> CONSIGNES: Reproduisez intégralement le texte ci-dessous, consacré aux règles imposées aux agriculteurs contre la pollution par les nitrates.

> SECTION DU DOCUMENT:
^^^^

France : Un dialogue national tendu

Le gouvernement communique ses décisions aux agriculteurs par l’intermédiaire de décrets et d’arrêtés, qui définissent tantôt des règles, tantôt des préconisations. L’arrêté [1] édité en 2009 par la préfecture de l’Oise, en donne, dans le cadre de la lutte contre le pollution par les nitrates, un exemple. Y figurent, par exemple, les obligations suivantes : « Obligation d’implanter une bande enherbée ou boisée permanente d’une largeur minimale de 5 m le long des cours d’eau [...]. » « Obligation d’assurer progressivement une couverture de 100 % des sols pendant la période de risque de lessivage des nitrates à échéance de 2012. »  Les différentes situations et les comportements qu’il convient d’adopter y sont décrits de manières précises, comme on peut le voir dans l’extrait suivant : « à l’échelle de l’exploitation, les surfaces ayant effectivement reçu des épandages de boues de papeterie dans le cadre d’un plan d’épandage autorisé par la préfecture, seront exclues de l’assiette du calcul du pourcentage annuel de couverture des sols. Lors du contrôle, l’exploitant devra être en possession des justificatifs désignant les parcelles et surfaces concernées par cet épandage. »

^^^^

> EXTRAITS D'ENREGISTREMENTS:
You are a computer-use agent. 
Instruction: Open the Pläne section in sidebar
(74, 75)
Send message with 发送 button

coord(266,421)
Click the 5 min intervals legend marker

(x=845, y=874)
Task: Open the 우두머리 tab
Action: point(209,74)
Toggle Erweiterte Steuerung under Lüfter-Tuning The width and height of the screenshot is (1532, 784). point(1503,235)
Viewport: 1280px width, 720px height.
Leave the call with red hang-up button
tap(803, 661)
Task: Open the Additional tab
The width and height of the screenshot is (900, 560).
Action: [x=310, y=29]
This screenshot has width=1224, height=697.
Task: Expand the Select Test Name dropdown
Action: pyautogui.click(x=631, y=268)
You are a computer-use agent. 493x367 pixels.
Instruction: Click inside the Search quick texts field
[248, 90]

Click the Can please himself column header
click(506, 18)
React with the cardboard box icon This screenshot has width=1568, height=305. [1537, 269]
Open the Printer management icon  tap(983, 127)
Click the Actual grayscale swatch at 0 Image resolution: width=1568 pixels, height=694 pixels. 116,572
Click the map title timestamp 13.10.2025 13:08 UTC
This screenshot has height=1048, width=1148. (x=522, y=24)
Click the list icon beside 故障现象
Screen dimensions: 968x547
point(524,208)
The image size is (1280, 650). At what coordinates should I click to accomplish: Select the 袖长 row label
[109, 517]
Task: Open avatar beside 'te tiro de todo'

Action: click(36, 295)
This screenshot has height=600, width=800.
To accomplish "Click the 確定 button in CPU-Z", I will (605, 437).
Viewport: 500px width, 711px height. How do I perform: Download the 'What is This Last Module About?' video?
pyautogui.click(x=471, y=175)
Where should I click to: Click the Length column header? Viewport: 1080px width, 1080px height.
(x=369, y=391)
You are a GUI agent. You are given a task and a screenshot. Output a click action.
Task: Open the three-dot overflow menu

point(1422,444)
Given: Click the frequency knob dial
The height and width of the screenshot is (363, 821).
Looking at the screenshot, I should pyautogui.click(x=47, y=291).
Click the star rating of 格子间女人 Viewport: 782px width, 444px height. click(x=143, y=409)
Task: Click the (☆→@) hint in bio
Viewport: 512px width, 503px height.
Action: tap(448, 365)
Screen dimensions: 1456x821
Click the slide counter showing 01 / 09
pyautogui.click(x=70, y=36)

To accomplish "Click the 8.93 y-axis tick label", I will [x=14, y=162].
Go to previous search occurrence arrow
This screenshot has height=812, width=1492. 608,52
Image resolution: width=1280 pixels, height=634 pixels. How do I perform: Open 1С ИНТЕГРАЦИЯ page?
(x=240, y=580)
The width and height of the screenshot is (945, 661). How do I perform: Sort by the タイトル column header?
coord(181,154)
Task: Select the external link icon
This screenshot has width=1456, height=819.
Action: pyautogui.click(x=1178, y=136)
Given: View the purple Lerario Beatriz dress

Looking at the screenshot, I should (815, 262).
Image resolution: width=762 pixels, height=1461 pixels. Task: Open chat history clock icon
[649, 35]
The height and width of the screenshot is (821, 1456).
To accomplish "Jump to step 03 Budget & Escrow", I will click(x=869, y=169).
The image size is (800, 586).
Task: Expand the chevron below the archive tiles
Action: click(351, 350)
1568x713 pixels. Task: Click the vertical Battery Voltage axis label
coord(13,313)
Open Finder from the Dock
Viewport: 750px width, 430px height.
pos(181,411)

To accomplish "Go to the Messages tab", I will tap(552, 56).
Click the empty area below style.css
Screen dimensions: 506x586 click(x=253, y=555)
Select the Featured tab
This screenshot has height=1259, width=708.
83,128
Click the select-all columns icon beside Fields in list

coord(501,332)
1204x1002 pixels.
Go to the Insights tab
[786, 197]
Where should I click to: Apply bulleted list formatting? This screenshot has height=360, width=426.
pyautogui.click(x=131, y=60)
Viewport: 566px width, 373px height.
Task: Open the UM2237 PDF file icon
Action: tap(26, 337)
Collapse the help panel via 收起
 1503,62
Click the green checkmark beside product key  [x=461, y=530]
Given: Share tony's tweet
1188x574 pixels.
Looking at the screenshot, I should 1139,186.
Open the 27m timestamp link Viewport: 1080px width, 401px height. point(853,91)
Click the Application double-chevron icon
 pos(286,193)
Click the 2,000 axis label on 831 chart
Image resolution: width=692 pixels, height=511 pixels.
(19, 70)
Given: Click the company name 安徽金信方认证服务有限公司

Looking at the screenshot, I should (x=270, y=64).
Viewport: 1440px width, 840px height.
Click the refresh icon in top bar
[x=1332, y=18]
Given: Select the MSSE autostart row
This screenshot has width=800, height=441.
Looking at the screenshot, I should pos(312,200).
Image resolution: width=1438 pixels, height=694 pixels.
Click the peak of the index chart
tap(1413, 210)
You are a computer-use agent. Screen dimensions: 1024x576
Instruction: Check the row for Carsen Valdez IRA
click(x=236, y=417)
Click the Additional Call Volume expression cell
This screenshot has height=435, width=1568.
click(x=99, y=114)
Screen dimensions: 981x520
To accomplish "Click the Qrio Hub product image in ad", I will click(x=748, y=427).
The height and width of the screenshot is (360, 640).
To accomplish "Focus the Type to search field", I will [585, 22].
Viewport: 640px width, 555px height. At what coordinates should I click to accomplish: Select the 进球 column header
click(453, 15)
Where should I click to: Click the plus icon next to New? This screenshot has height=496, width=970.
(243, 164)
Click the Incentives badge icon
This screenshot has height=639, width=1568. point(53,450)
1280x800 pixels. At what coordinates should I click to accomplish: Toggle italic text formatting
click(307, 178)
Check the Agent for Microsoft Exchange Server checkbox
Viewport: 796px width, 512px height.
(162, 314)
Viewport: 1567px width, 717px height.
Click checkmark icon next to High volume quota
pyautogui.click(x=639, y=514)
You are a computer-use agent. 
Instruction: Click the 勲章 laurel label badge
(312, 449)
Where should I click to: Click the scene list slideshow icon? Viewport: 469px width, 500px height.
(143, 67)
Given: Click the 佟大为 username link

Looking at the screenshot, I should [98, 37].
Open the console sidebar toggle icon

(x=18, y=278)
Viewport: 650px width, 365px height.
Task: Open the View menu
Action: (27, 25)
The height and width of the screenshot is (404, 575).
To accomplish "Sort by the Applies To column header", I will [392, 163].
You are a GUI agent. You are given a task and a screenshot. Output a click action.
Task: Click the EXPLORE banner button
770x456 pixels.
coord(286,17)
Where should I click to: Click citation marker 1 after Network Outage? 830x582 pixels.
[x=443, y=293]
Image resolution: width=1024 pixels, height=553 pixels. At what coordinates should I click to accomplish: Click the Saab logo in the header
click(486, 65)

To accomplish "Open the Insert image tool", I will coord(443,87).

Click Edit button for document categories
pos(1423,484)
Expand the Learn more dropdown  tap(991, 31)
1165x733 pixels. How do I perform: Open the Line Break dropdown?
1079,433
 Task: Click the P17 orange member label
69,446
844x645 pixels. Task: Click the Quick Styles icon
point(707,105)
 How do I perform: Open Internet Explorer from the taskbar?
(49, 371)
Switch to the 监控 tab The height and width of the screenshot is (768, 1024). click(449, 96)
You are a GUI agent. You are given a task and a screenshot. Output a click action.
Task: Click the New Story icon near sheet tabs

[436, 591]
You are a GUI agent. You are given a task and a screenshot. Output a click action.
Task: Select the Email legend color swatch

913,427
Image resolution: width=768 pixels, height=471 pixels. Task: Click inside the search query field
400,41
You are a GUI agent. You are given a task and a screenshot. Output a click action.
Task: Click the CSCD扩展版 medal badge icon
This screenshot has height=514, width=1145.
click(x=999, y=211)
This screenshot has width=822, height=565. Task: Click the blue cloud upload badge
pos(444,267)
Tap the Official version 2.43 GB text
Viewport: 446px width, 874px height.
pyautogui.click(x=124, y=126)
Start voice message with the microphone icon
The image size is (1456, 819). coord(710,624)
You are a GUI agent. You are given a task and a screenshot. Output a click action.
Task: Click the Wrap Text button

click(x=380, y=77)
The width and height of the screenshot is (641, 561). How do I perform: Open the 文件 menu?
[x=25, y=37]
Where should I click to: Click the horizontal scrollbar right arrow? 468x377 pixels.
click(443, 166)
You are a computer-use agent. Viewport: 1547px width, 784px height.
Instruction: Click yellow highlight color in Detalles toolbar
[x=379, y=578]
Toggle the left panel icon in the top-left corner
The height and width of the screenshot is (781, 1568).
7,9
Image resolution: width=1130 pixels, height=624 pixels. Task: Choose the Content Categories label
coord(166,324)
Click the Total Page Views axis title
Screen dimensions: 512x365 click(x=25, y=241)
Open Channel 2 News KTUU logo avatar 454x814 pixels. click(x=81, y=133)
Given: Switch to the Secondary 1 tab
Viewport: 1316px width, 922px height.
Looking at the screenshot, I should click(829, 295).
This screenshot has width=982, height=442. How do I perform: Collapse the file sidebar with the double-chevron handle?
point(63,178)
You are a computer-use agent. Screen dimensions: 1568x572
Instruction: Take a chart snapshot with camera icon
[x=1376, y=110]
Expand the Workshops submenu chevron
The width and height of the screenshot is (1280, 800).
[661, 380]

^^^^

> RÉPONSE RÉDIGÉE:
France : Un dialogue national tendu

Le gouvernement communique ses décisions aux agriculteurs par l’intermédiaire de décrets et d’arrêtés, qui définissent tantôt des règles, tantôt des préconisations. L’arrêté [1] édité en 2009 par la préfecture de l’Oise, en donne, dans le cadre de la lutte contre le pollution par les nitrates, un exemple. Y figurent, par exemple, les obligations suivantes : « Obligation d’implanter une bande enherbée ou boisée permanente d’une largeur minimale de 5 m le long des cours d’eau [...]. » « Obligation d’assurer progressivement une couverture de 100 % des sols pendant la période de risque de lessivage des nitrates à échéance de 2012. »  Les différentes situations et les comportements qu’il convient d’adopter y sont décrits de manières précises, comme on peut le voir dans l’extrait suivant : « à l’échelle de l’exploitation, les surfaces ayant effectivement reçu des épandages de boues de papeterie dans le cadre d’un plan d’épandage autorisé par la préfecture, seront exclues de l’assiette du calcul du pourcentage annuel de couverture des sols. Lors du contrôle, l’exploitant devra être en possession des justificatifs désignant les parcelles et surfaces concernées par cet épandage. »